I™ll note that one critic has called DeLillo œThe great American novelist. And that another has described him as, œAmerica™s greatest unread author.
I don™t care what the critics think of him. I just wish he™d attend to his artistry without having to rely on the built-in interest of great baseball games to whet people™s interest.
people who hate DeLillo really get their panties in a twist about it, you’d think he’d delcared war on Xmas or something
As I said about the disputed Gleason/Sinatra/Kerouac/Hoover/Shor incident…
“I knew an old CBS camaraman that doubled as Gleason’s drinking buddy (he knew a secret door/staircase that led to the lobby bar at the studio…where he would constantly beat The Late One for the first guzzle, which, of course ticked Gleason off to no end as Jackie always took assholic pride in being the first to arrive/last to leave when it came to stoolie positioning)…and he told me that the Sinatra/Shor/Hoover story was true.”
Yuck ! Yuck !
The Great One hurls on `Ol Blue Eyes !
HOW SWEET IT IS !
What a great book, a masterpiece. That paragraph is simply great. What I dont really get is why the scene DeLillo paints necessarily detracts from the game. Are we too have the vision that at a monumental game like this Sinatra and his buddies were sitting quietly with glasses of water….please. And if you spent more than one second cutting and pasting the one paragraph that bothered you, and sat down to read the book, you’d realize that the moment in time that occurred in that game was for DeLillo a timeless moment in American cultural history, he spends the book linking these moments up in a very interesting fiction-factual plot.
Eric,
who are you addressing with this post? If you have a problem with Mr. Issacs, by all means, contact Columnist.com. Merely because I’ve quoted from his comments on “Underworld” doesn’t necessarily mean that I share his opinion. And if you took a second to consider that this forum exists for some purpose other than affirming opinions you already hold dear, you’d realize that.

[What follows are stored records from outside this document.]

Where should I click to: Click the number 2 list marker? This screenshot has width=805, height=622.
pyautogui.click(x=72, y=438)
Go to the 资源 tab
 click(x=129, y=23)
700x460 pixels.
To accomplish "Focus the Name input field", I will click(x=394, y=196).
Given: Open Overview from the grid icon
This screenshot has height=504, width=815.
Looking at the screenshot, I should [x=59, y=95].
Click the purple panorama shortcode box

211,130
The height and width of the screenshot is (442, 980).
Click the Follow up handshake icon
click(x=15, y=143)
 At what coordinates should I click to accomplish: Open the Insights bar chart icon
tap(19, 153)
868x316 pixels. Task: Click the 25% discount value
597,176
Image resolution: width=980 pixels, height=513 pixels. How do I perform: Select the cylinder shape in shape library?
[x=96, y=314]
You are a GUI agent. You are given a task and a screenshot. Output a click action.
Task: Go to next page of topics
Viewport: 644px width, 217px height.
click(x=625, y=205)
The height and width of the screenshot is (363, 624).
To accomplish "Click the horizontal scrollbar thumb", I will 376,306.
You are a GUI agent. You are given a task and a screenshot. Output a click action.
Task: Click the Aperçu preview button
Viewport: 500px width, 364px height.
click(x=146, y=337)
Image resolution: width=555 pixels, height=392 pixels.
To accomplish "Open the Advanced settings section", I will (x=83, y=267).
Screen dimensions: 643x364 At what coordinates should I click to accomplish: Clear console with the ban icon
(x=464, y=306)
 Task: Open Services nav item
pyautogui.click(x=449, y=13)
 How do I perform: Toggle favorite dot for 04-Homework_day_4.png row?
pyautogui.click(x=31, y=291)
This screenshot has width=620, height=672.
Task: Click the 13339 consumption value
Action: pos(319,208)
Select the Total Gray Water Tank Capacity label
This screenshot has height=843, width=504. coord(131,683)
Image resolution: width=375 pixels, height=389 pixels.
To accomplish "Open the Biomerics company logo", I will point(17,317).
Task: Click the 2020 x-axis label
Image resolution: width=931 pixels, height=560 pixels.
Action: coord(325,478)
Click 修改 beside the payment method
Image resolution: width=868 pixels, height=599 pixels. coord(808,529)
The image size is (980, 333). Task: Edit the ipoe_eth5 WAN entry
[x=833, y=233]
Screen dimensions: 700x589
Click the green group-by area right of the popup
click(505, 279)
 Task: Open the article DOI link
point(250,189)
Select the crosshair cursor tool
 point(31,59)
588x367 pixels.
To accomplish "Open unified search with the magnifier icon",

I’ve read the book, thank you. A long time ago. But I’m very comfortable letting Issacs’ passage stand without further commentary from my end. Whether he’s got something to say about DeLillo is for you to figure out.
I just finished the prologue to “Underworld” and found it to be possibly the most thrilling piece of literature I’ve ever read. I can’t believe that I haven’t even started the actual novel! I can’t wait. I love baseball and I found his rendition of the end of the Giants/ Dodgers game 3 to be as exciting as any actual baseball game I’ve ever seen. It was absolutely amazing! He captured the experience of baseball perfectly, only better. It was like being ‘inside’ baseball. I don’t mean being an ‘insider’. I mean being inside the essence of baseball.
The celebrity spectators added wonderful comic relief that increased the excitement. I said a laughing “Ewwwww” out loud to the graphic vomit description with Gleason’s vomit going all over Sinatra’s fancy shoes, socks and trousers, and I laughed out loud when Gleason told Sinatra he stinks, and Sinatra told Gleason that it was Gleason’s stink, and Gleason told Sinatra that he wasn’t going to ride in the limousine with him if he’s gonna stink like that. What an experience this little read was!
I was googling to see if this foursome was really at the game together, and it looks like they were- but nothing authoritative so far. But I did find this blog and I just had to comment.